Opinion
CV-20-657
05-04-2022
Jeremy B. Lowrey, for appellant. Taylor & Taylor Law Firm, P.A., by: Tory H. Lewis, Andrew M. Taylor, and Tasha C. Taylor, for separate appellees Debra Brawley and Hope Bawcom.
APPEAL FROM THE SHARP COUNTY CIRCUIT COURT [NO. 68CV-18-256] HONORABLE ROB RATTON, JUDGE
Jeremy B. Lowrey, for appellant.
Taylor & Taylor Law Firm, P.A., by: Tory H. Lewis, Andrew M. Taylor, and Tasha C. Taylor, for separate appellees Debra Brawley and Hope Bawcom.
MIKE MURPHY, JUDGE
This case arises from a boundary-line dispute. The real property at issue is an approximately seven-acre strip of land running north-south located in Sharp County. Appellees Debra Brawley and Hope Bawcom filed this quiet-title action against Michelle Norris (as agent of DJS Development, LLC) and Stephanie and Freeman Davis. The court quieted title in Bawcom and Brawley on the basis of a finding of boundary by acquiescence. Appellant DJS Development filed a posttrial motion to vacate the judgment and dismiss for lack of subject-matter jurisdiction, which the court denied. We reverse and dismiss without prejudice.
On December 31, 2018, Bawcom and Brawley filed their petition to quiet title alleging adverse possession and boundary by acquiescence; they also asserted a claim for damages. The court conducted a hearing on March 9, 2020, to determine the ownership interest.
At the hearing, DJS, Brawley, and Bawcom stipulated that they owned the adjoining parcels on the disputed boundary line. Evidence established that appellees own land to the east of the north-south fence line; the Brawleys owned the southern tract and Bawcom owned the northern tract. Bawcom testified that the property had been in her family for a long time, and it was deeded to her in 1991. Russell Brawley (Debra's husband) testified that when they purchased the property in 1991, Max Sams owned the adjoining parcel on the west side. Max Sams was the predecessor in title to the Davises. Freeman Davis testified that he purchased the property in 2000, and when he divorced his wife in 2003, she quitclaimed her interest in the land to him. Freeman testified he sold the land to DJS in 2018. Dale Schamel testified on behalf of DJS that the company had acquired record title to the 43.453 acres west of the fence line by warranty deed and the 7.011 acres east of the fence line by quitclaim deed.
The parties introduced two joint exhibits and explained that DJS received title to part of its land from Freeman Davis by warranty deed and the seven acres at issue by quitclaim deed.
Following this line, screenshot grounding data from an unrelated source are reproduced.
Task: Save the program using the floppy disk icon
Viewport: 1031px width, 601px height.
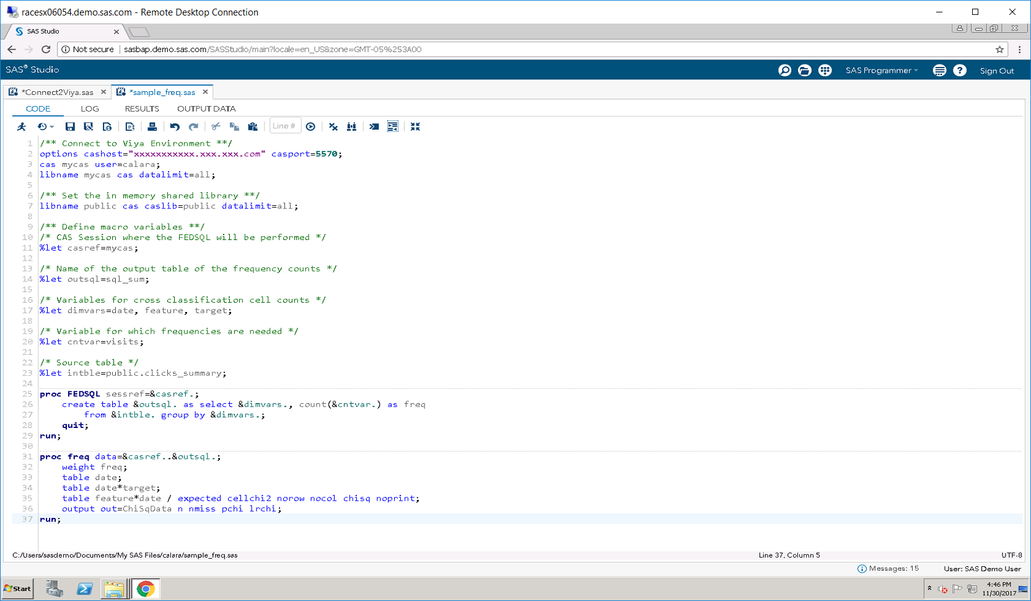Action: tap(70, 127)
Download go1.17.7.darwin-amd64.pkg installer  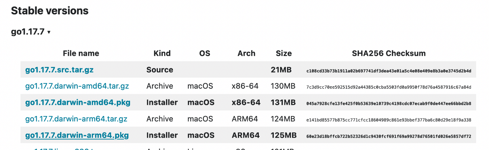point(78,103)
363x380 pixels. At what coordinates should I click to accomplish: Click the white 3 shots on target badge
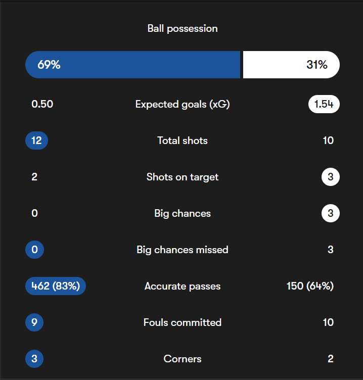pos(330,177)
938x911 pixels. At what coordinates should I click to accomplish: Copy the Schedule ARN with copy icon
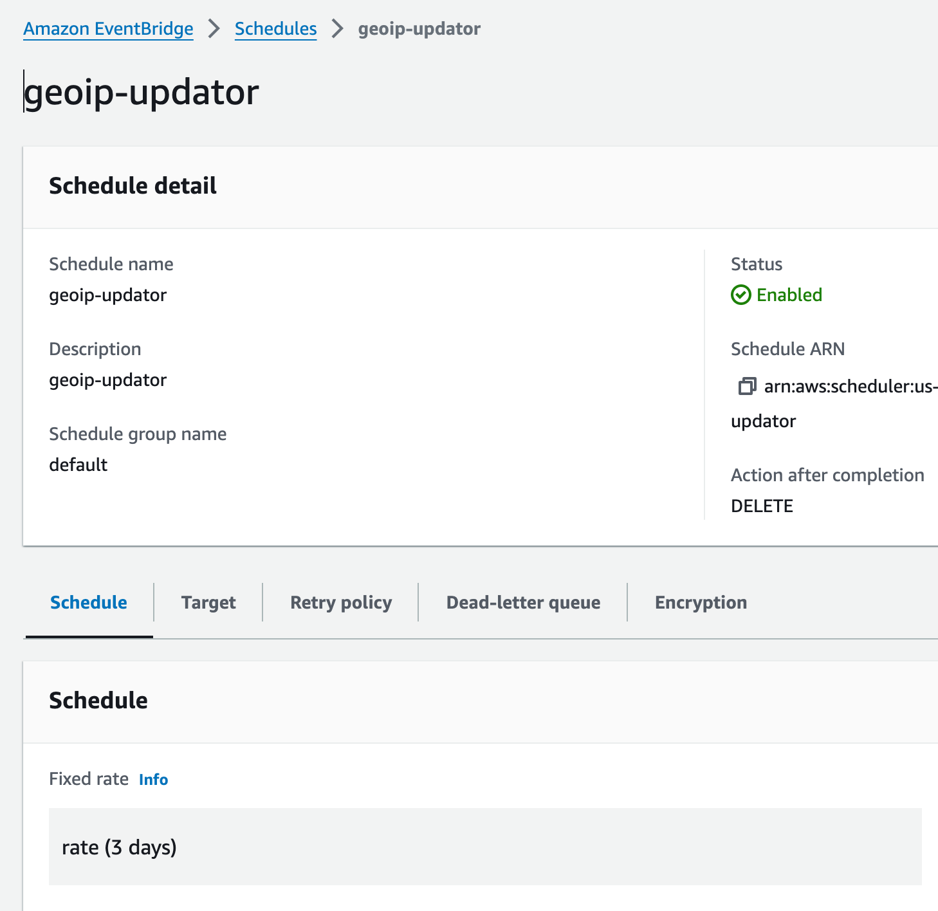click(746, 386)
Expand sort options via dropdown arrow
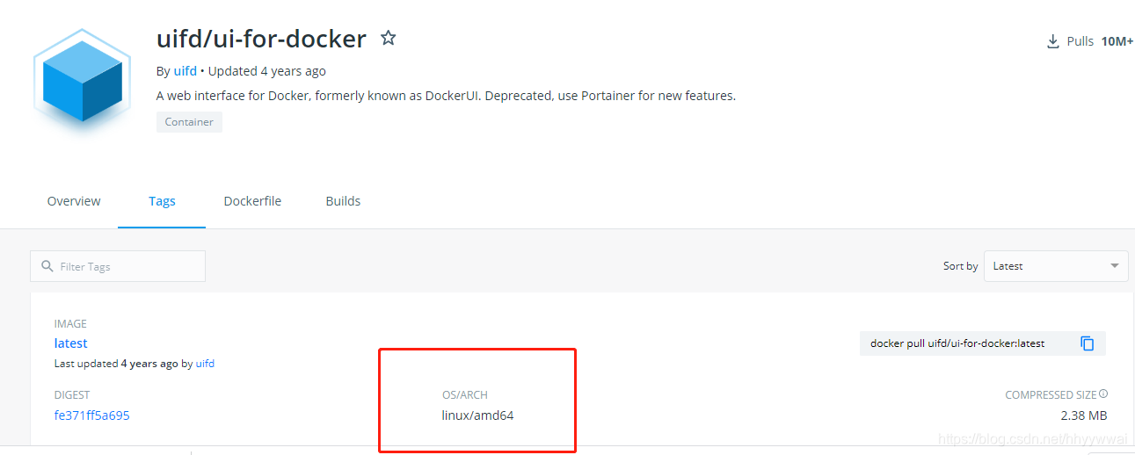 coord(1115,265)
One exhibit was a survey from 2000, and the other exhibit was a 2018 survey. When appellees' attorney asked whether he should introduce the actual deeds, DJS's attorney responded, "I'm fine on ownership. I think, Judge, instead of introducing copies of all their deeds, I just think we're stipulating to where we marked on that survey is what the tracts are."
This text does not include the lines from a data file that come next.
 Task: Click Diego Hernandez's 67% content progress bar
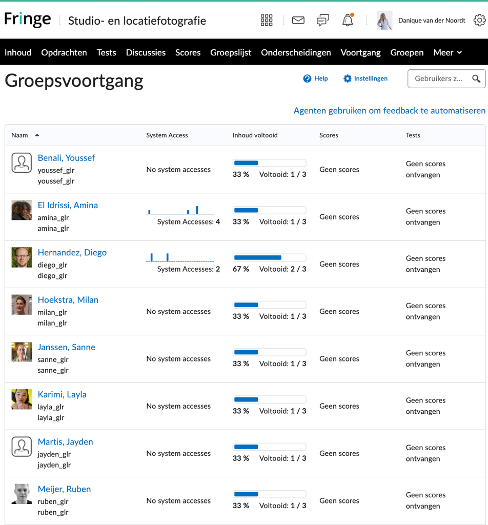[269, 257]
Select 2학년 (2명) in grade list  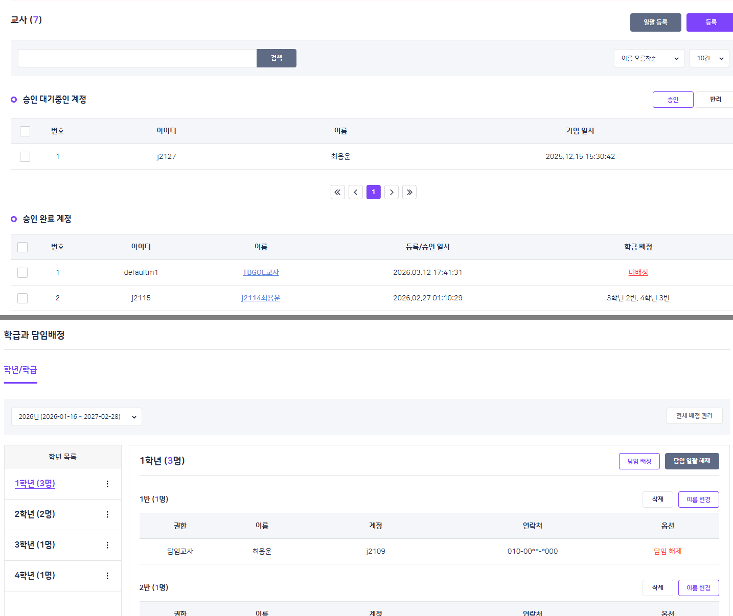(35, 514)
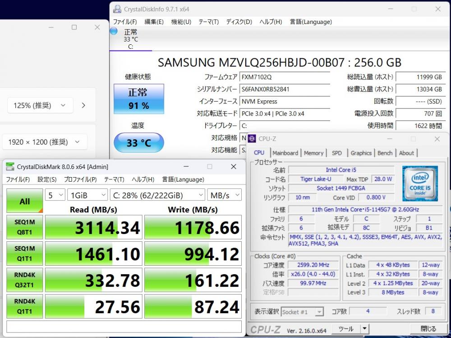Click the Intel Core i5 logo badge
451x338 pixels.
[x=420, y=183]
On July 13, the court entered an order finding that the fence line served as the boundary by acquiescence between the adjoining parcels and quieting title to the 7.011 acres east of the old fence line in Bawcom and Brawley. The court denied their request for damages. DJS timely filed its notice of appeal on August 11.
Appellees filed a timely notice of cross-appeal but elected not to pursue it.
DJS obtained a new attorney, and on September 2, it moved to vacate the judgment and to dismiss the action for lack of subject-matter jurisdiction in accordance with Arkansas Rule of Civil Procedure 60. In its motion, DJS argued that it never actually had record title to the 7.011 acres east of the old fence line that adjoined appellees' parcels. DJS contended that upon a review of the relevant land records, the deed that transferred title from Anita and Mack Sams to the Davises identified the old fence line as the eastern boundary of the parcel. Thus, the quitclaim deed from Freeman Davis to DJS did not transfer title to the disputed 7.011 acres east of the fence line because it was not Davis's to transfer. DJS argued that the Samses, not DJS, still have record title to the disputed 7.011 acres and therefore should have been put on proper notice and made parties to the proceedings.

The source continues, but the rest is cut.